Quickly establishing themselves as one of the premier indie and foreign distributors, KimStim has released some of the year’s best films, including An Elephant Sitting Still, Too Late to Die Young, and The Plagiarists. We’re now pleased to exclusively announce they’ve acquired all U.S. rights to another festival favorite this year, Oliver Laxe’s Fire Will Come.

The director’s follow up to his Cannes prize-winner Mimosas is a hypnotic, slow-burn drama about life in a rural village threatened with extinction in the ruggedly beautiful Galician mountains.

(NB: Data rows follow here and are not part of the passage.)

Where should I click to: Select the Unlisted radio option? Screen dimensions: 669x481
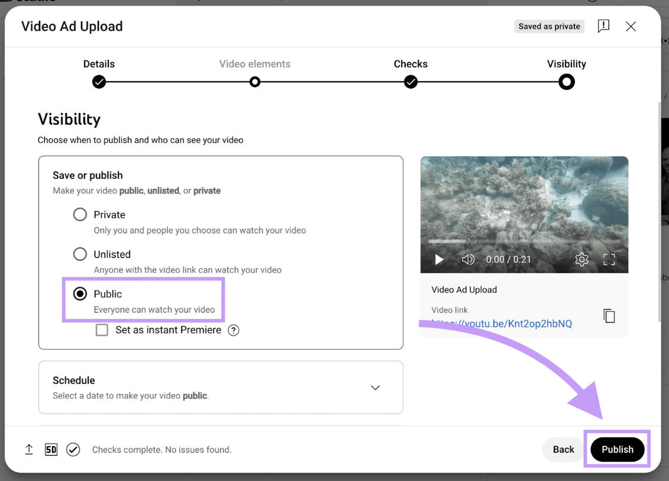click(x=80, y=254)
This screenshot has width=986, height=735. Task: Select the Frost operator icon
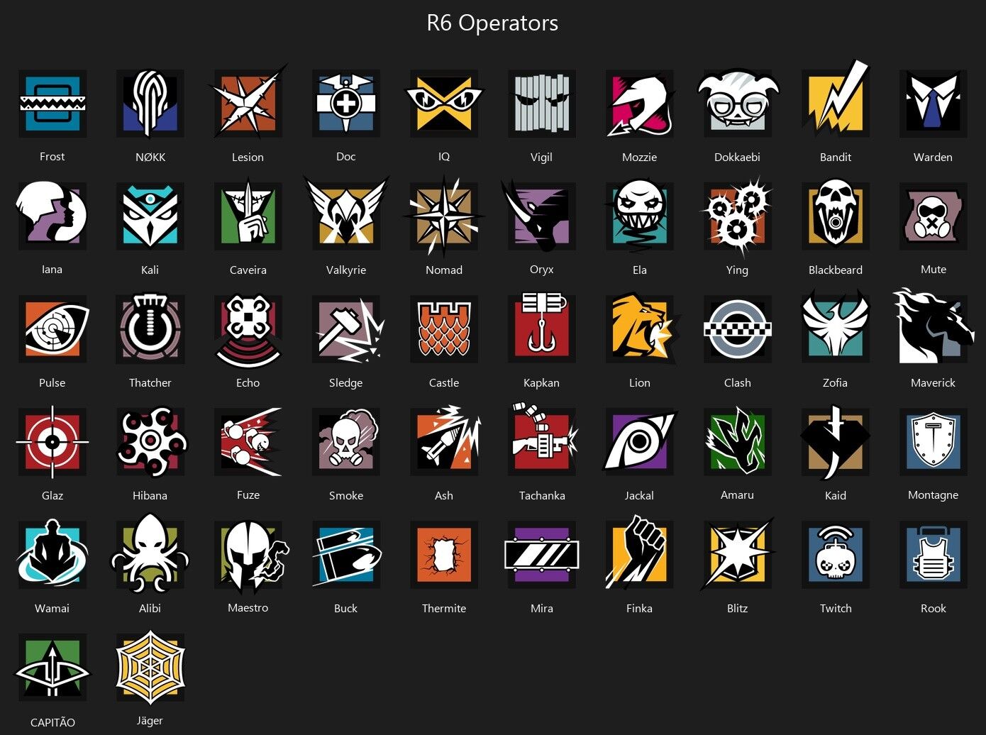click(x=52, y=104)
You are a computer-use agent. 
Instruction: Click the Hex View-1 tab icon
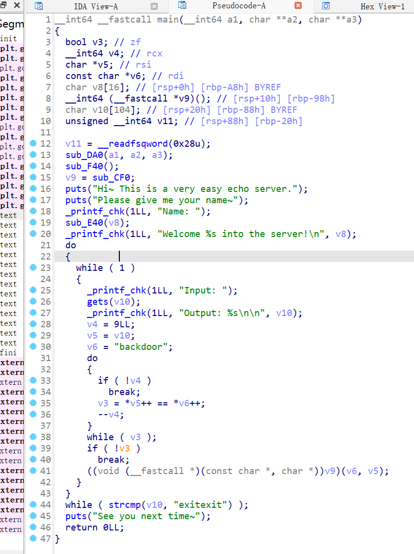326,6
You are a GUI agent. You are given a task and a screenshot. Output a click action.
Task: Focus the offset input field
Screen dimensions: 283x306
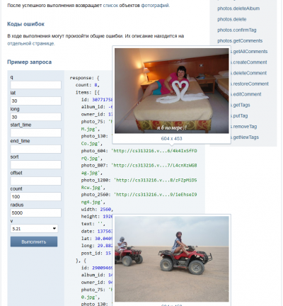point(35,181)
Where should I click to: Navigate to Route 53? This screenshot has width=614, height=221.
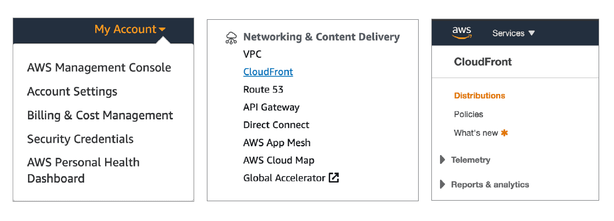tap(264, 90)
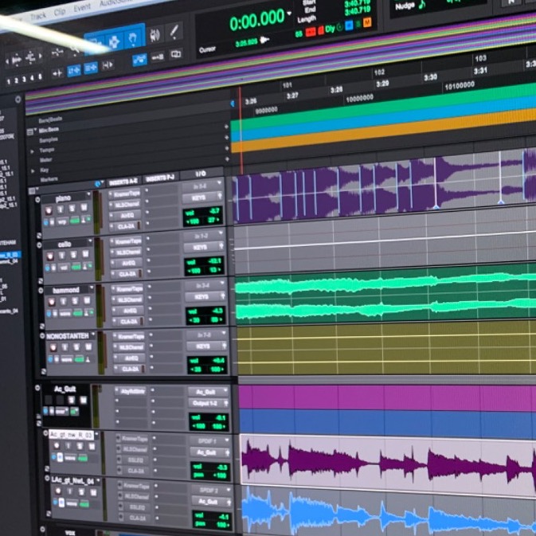Expand the Tempo ruler

pos(32,150)
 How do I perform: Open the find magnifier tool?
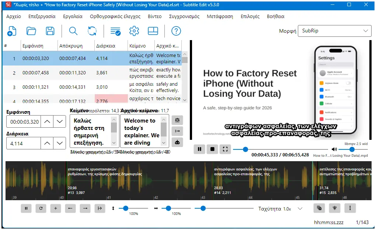(73, 31)
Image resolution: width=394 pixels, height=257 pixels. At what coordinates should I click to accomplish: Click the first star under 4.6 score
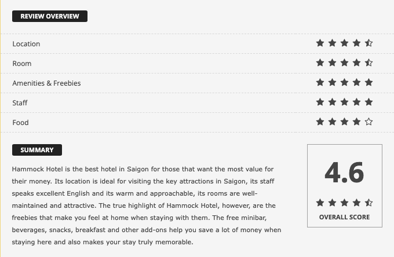[x=320, y=203]
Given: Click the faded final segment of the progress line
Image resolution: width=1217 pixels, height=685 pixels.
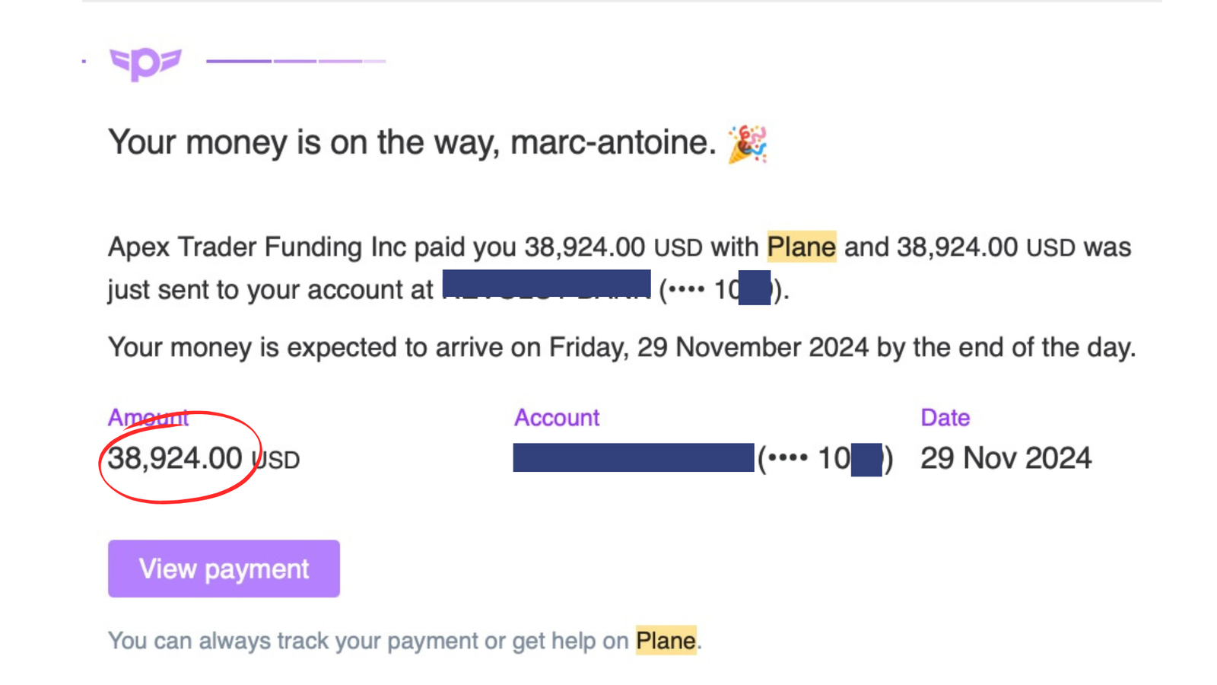Looking at the screenshot, I should tap(374, 61).
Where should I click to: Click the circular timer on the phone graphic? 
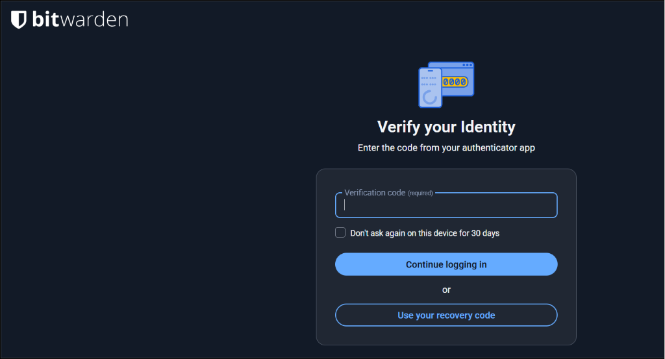pyautogui.click(x=430, y=97)
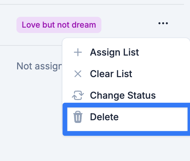Add a list via the plus icon
The width and height of the screenshot is (190, 161).
click(78, 52)
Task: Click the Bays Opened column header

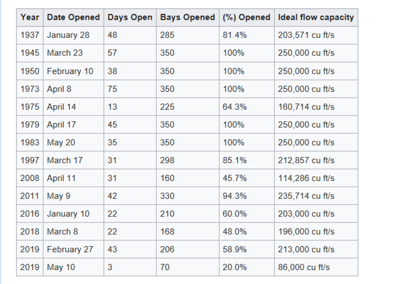Action: (187, 17)
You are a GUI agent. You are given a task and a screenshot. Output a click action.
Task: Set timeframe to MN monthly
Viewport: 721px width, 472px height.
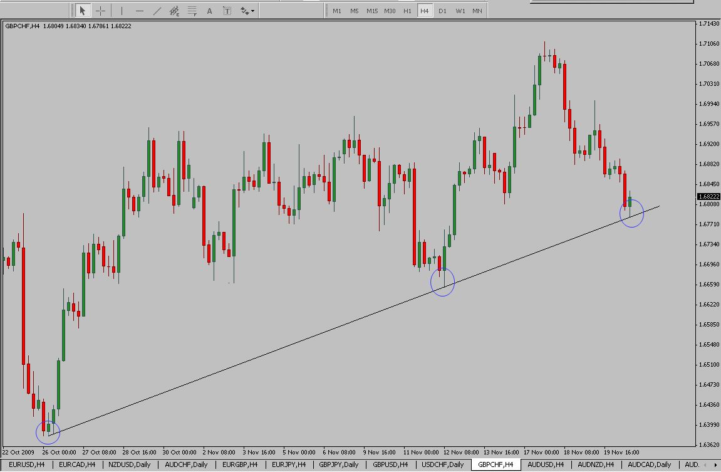click(477, 11)
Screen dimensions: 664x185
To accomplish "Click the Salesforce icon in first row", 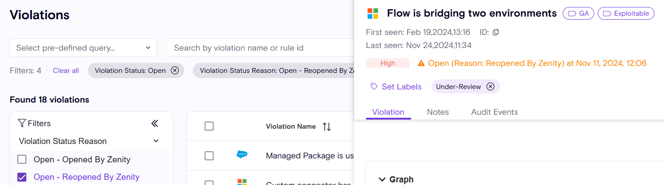I will [x=242, y=154].
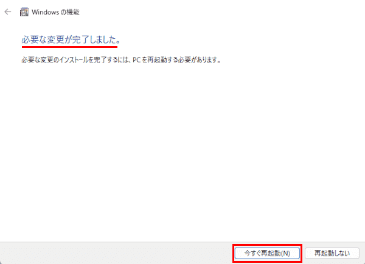Click the red underline beneath the heading
The width and height of the screenshot is (365, 264).
point(69,47)
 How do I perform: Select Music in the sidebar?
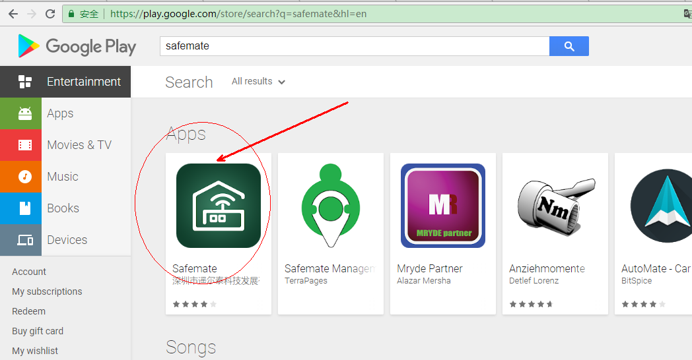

Set for a theatrical release, followed by a digital release, in mid-2020, Ian Stimler of the Brooklyn-based KimStim negotiated the deal with Agathe Mauruc of the Parisian film sales company PYRAMIDE INTERNATIONAL.

A jury prize winner at Cannes this year, Ed Frankl said in our review from the festival, “Laxe knows how to create a grounded, taut drama with a real sense of time and place. His opening sequence, a foggy, ethereal nighttime scene where diggers bulldoze giant Eucalyptus trees is infused with foreboding in a tangible natural terrain that towers over human activity. This is a region exposed to the elements, where people submit to nature as if it’s a greater power. Fire Will Come is, it should be no surprise, a prophetic title, and that’s part of the tension that Laxe carefully ratchets up.”

Check out an international trailer and new synopsis below.

The first film in the Galician language selected at Cannes, where it won the Un Certain Regard Jury Prize, this lush, devastating film is at once a touching portrait of a mother and son, and of nature as both haven and threat.

The film begins as Amador Coro (Amador Arias), weathered and weary, returns to his family home in the mountains of rural Galicia. Having served prison time for arson, he is completely ostracized from his community except for his mother Benedicta (Benedicta Sánchez) and their three cows. While Amador and Benedicta try to resume a quiet, normal life, the aggressive hostility of locals begins to take its toll.

Fire Will Come is magnificently shot on 16mm film, in a muted palette befitting its woodsy and misty locale, by master cinematographer Mauro Herce (Endless Night). Profoundly empathetic, and simmering until it roars, Fire Will Come culminates in one of recent cinema’s most explosively grand finales.